- **Assignment**
Each line in the listing below that contains "agent" should be returned.

** Records to use follows **

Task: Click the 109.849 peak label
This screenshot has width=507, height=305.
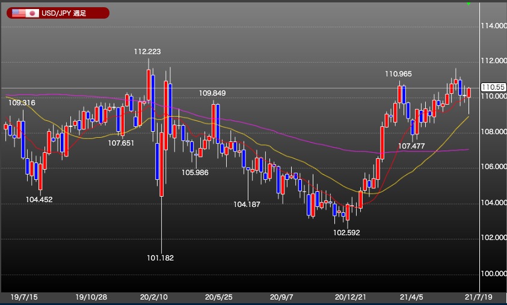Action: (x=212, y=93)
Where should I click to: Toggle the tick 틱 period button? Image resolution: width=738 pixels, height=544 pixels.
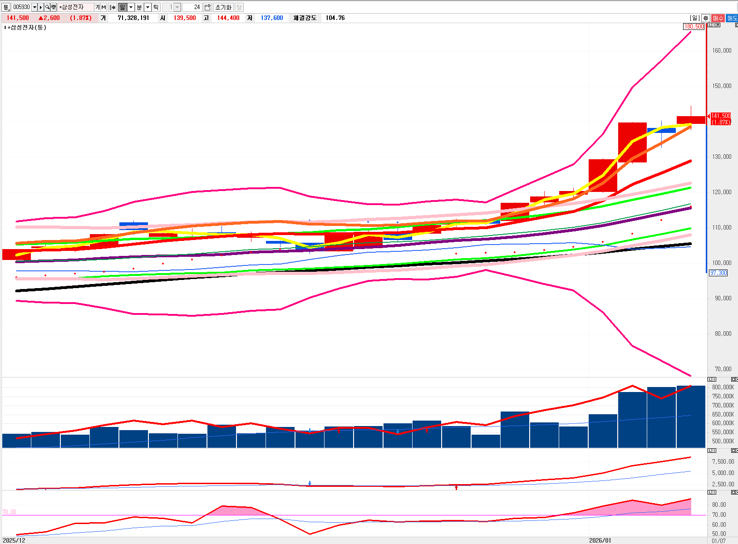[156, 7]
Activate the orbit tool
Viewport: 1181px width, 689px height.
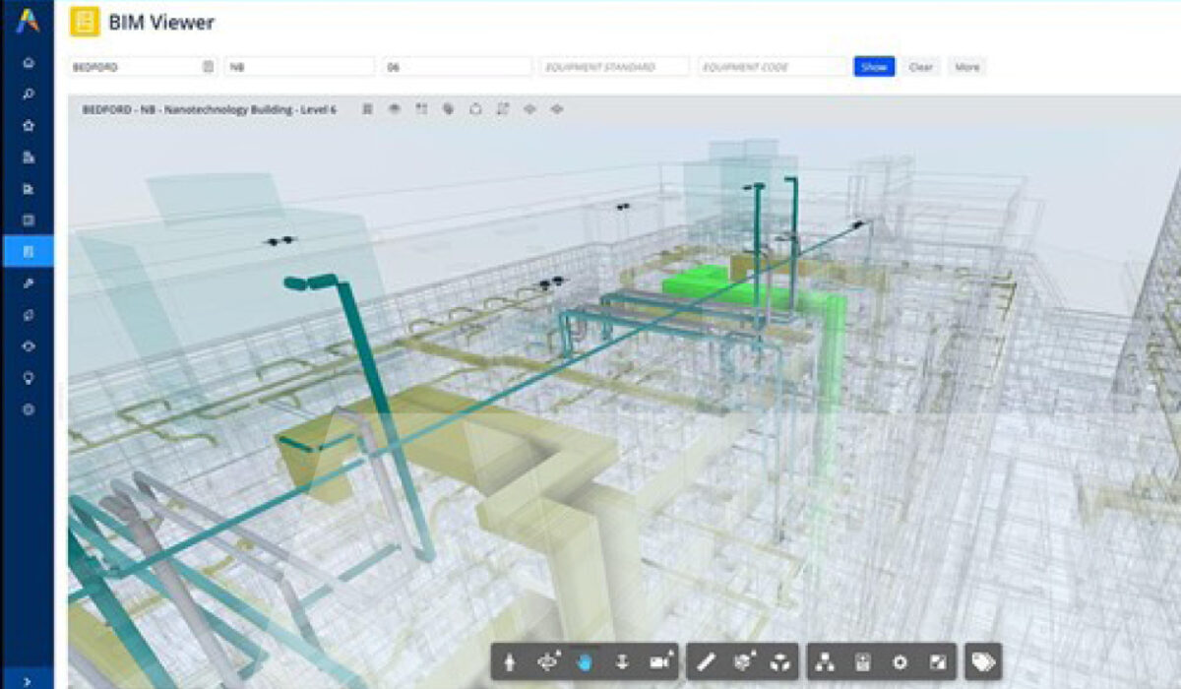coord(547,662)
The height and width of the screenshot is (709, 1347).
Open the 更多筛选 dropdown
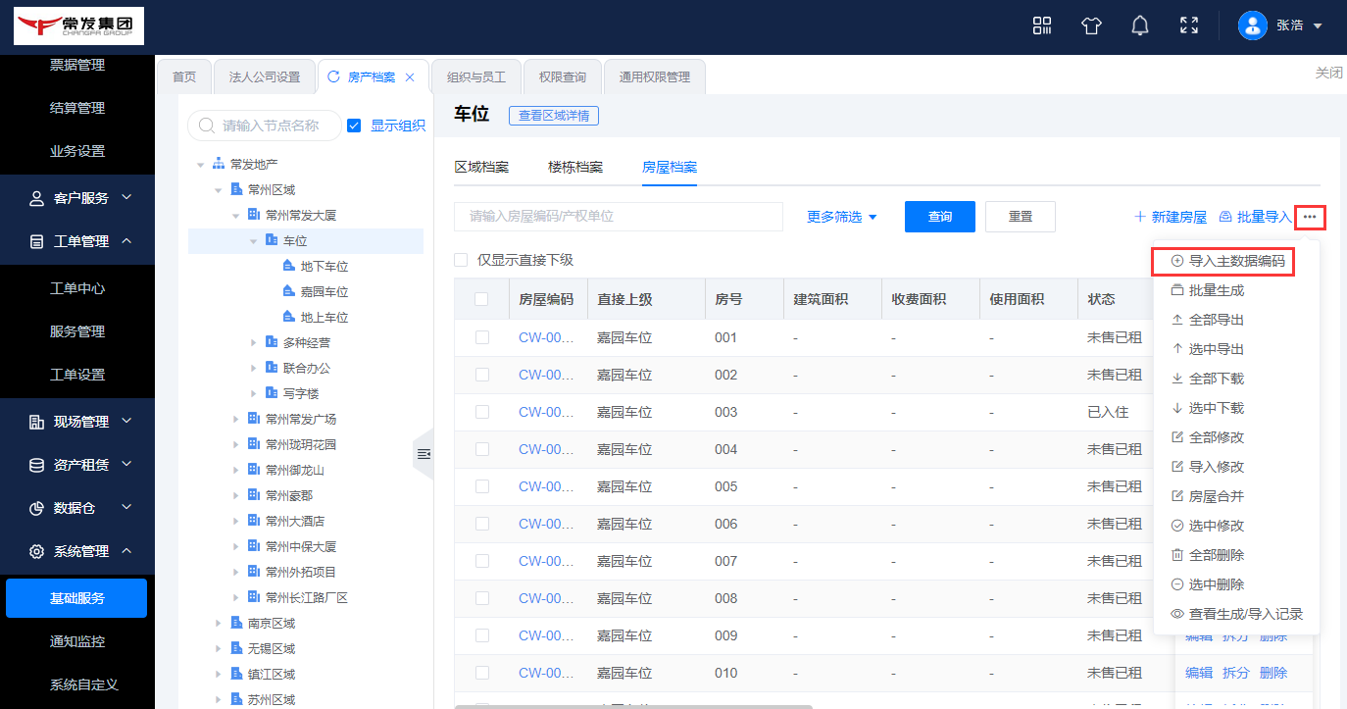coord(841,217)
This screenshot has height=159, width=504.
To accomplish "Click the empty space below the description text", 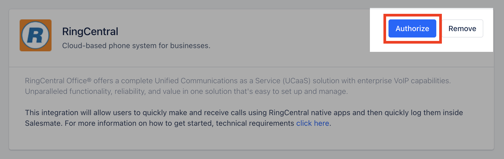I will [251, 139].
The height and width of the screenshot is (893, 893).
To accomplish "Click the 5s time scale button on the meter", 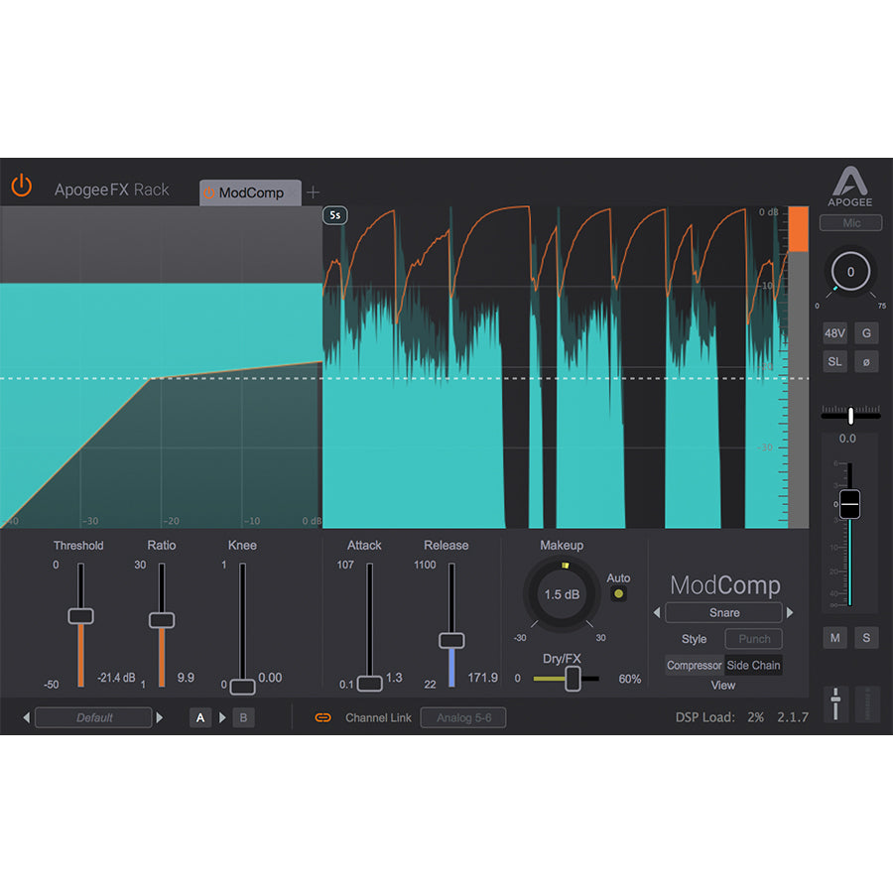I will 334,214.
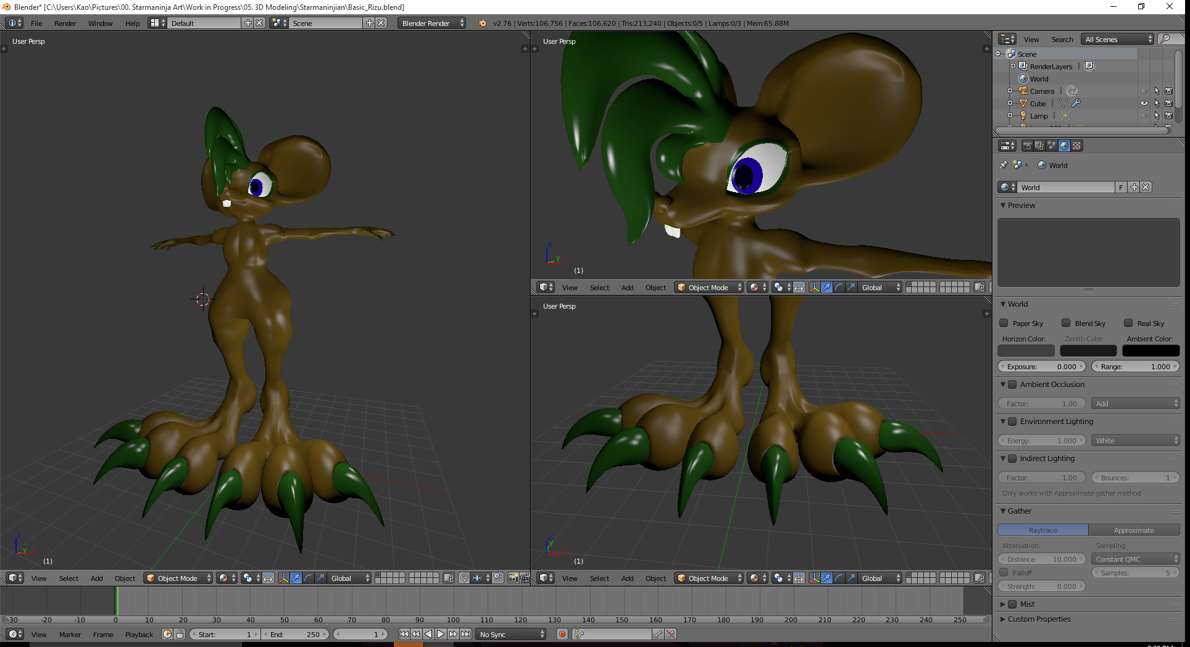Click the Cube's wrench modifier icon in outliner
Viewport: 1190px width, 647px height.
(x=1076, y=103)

** End of Records to use **
** Records to use follows **

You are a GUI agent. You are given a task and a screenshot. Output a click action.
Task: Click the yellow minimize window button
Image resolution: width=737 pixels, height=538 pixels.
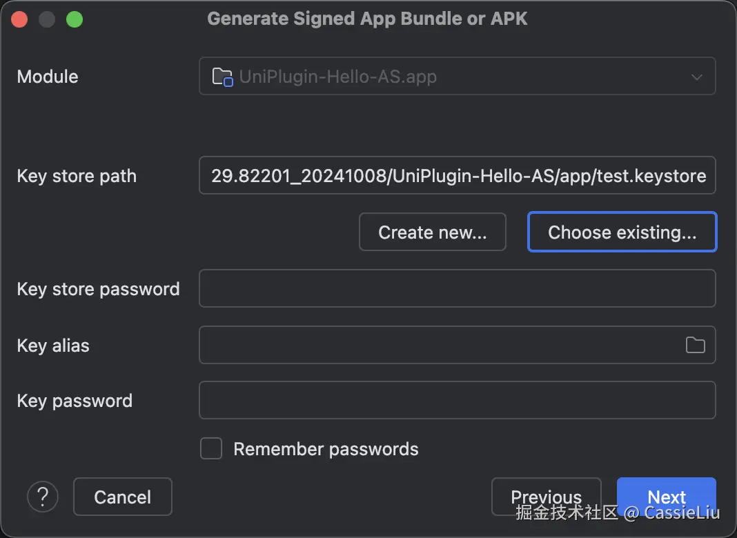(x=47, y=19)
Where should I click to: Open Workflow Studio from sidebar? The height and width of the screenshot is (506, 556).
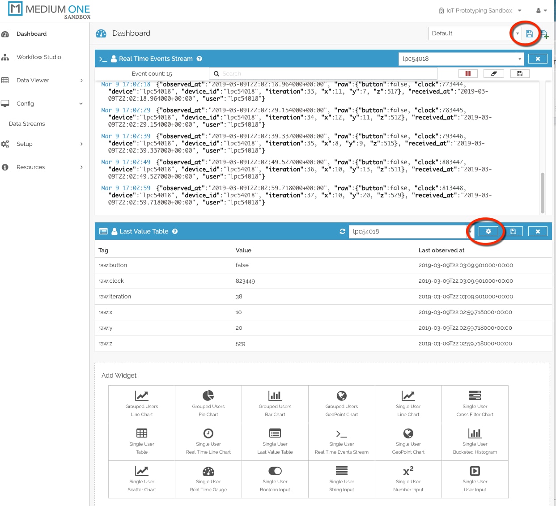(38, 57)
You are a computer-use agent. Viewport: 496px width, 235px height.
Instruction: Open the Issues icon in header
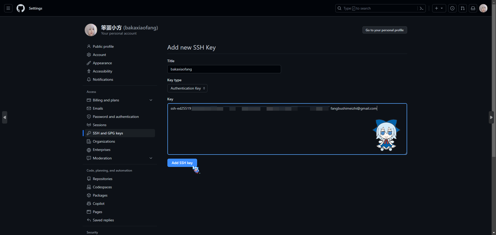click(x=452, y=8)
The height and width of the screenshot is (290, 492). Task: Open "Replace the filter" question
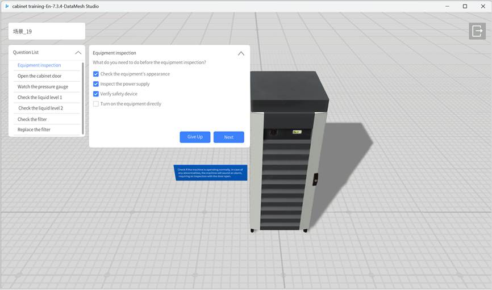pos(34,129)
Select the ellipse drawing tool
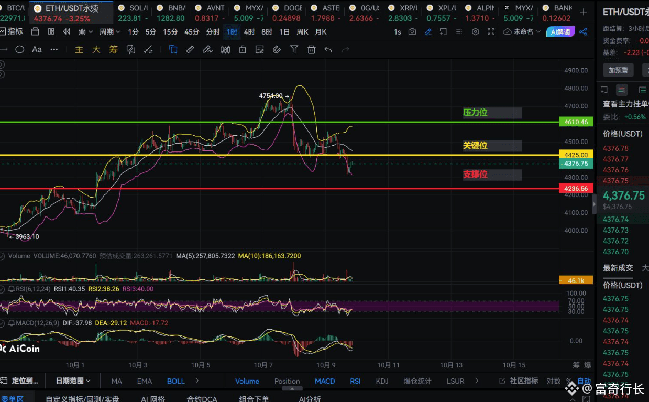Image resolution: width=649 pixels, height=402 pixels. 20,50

** End of Records to use **

- **Problem solution**
You are a GUI agent. You are given a task and a screenshot. Output a click action.
You are a computer-use agent. Viewport: 496px width, 235px height.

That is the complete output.